FINDLAY, Ohio—Cooper Tire & Rubber Co. set fourth-quarter and year-end sales records for 1996, but net earnings for both periods fell slightly. Fourth-quarter sales jumped 9 percent to $416.3 million, the second highest sales quarter in the company's history; income dipped 3.5 percent to $32.7 million, compared with the year-ago quarter.
For the year, Cooper's sales climbed 8.4 percent to $1.62 billion but earnings fell 4.4 percent to $107.9 million, compared with 1995 results.
Cooper said demand and volume increased for both its tires and engineered products during the past year and ``some of the problematic industry conditions which existed throughout much of the year moderated in the fourth quarter.''
``A gradual decrease in raw material costs, coupled with a general stabilization in wholesale tire pricing in the industry provided an environment for marginal improvement during the quarter,'' said Cooper Chairman Patrick Rooney.

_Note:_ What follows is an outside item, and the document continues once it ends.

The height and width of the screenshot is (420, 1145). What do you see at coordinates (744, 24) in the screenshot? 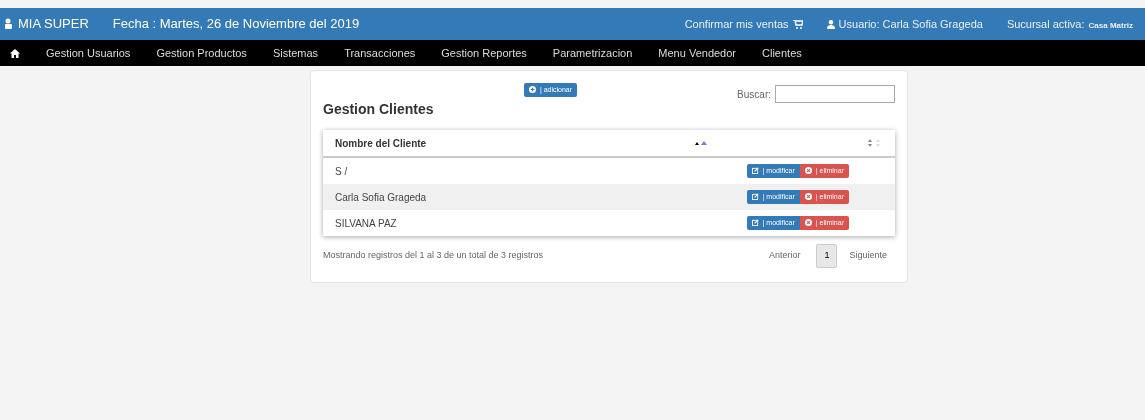
I see `confirm-sales-link: Confirmar mis ventas` at bounding box center [744, 24].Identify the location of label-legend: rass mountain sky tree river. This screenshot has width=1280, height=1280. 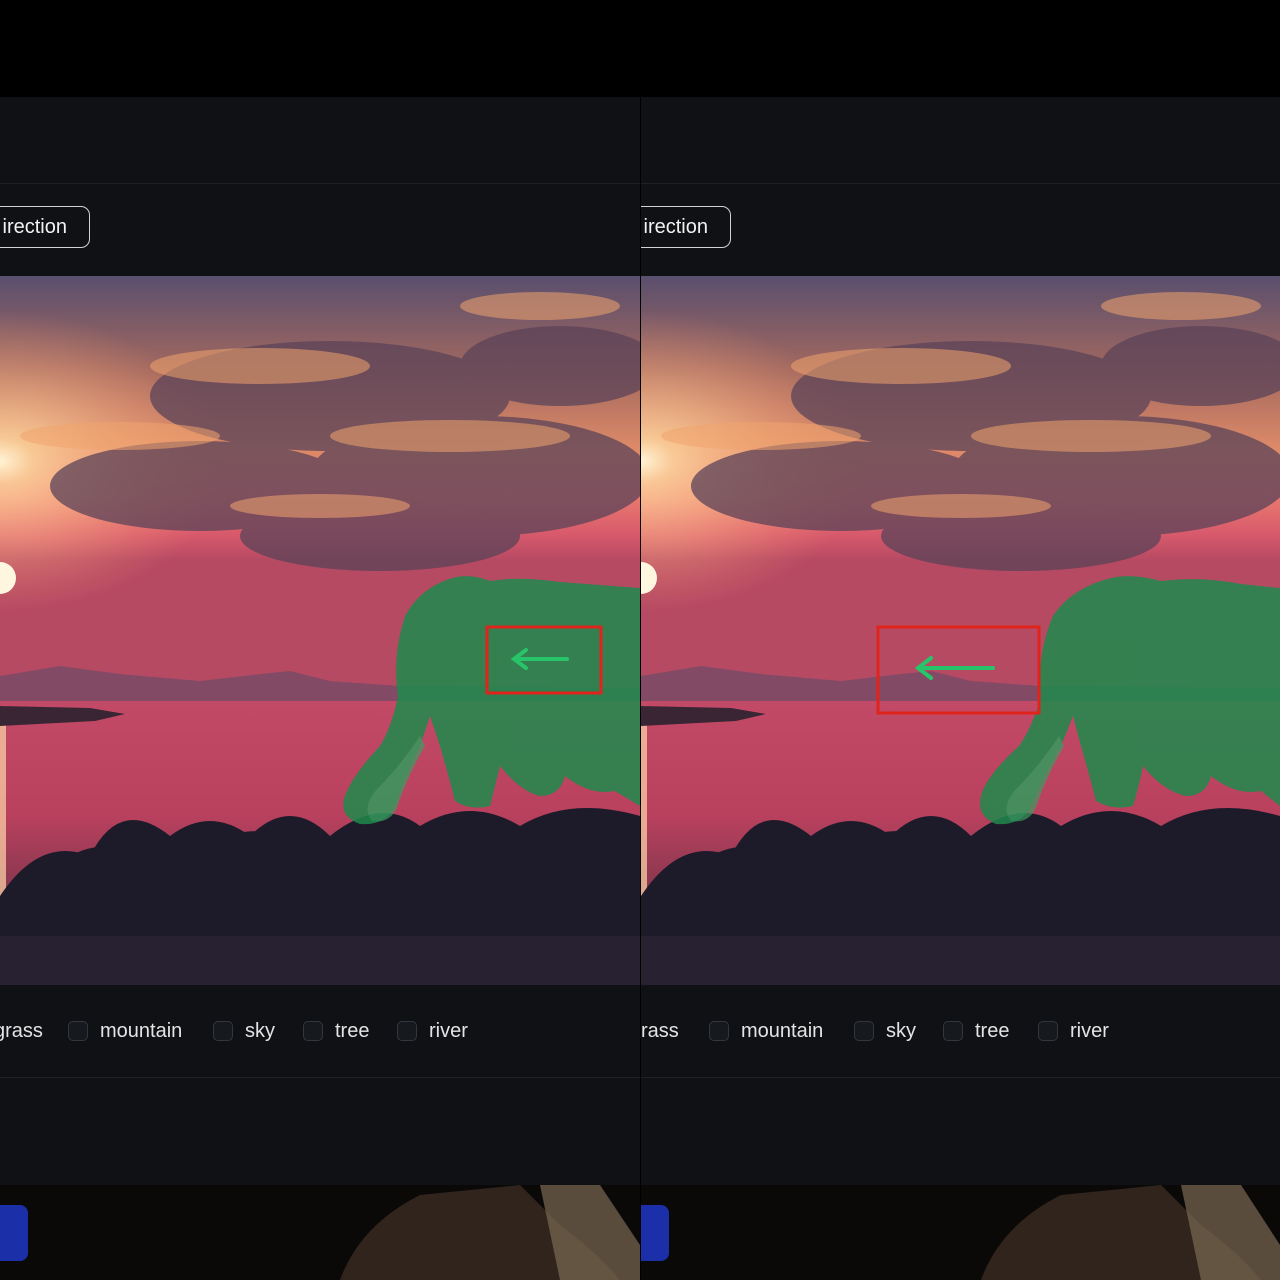
(960, 1031).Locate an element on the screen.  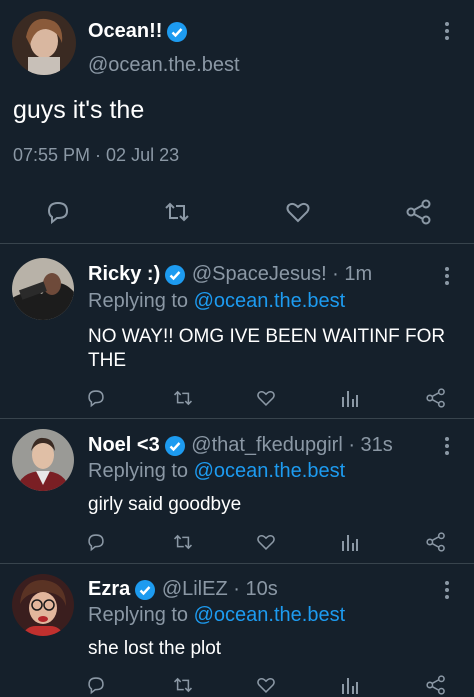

The manufacturer also reported that it spent $194 million in plant improvements, equipment and other assets, about the same amount spent in 1995.
``Over the past 10 years the company has invested over $1 billion to build the structure which we believe will assist our team in increasing efficiency and productivity and providing for increased results as we move forward over the next several years,'' Mr. Rooney said.
Cooper plans to continue its stock repurchase program ``as war-ranted by stock value and financial market conditions.'' By the end of 1996, the company had bought back 2.3 million shares, about 46 percent of the 5 million shares authorized by the board.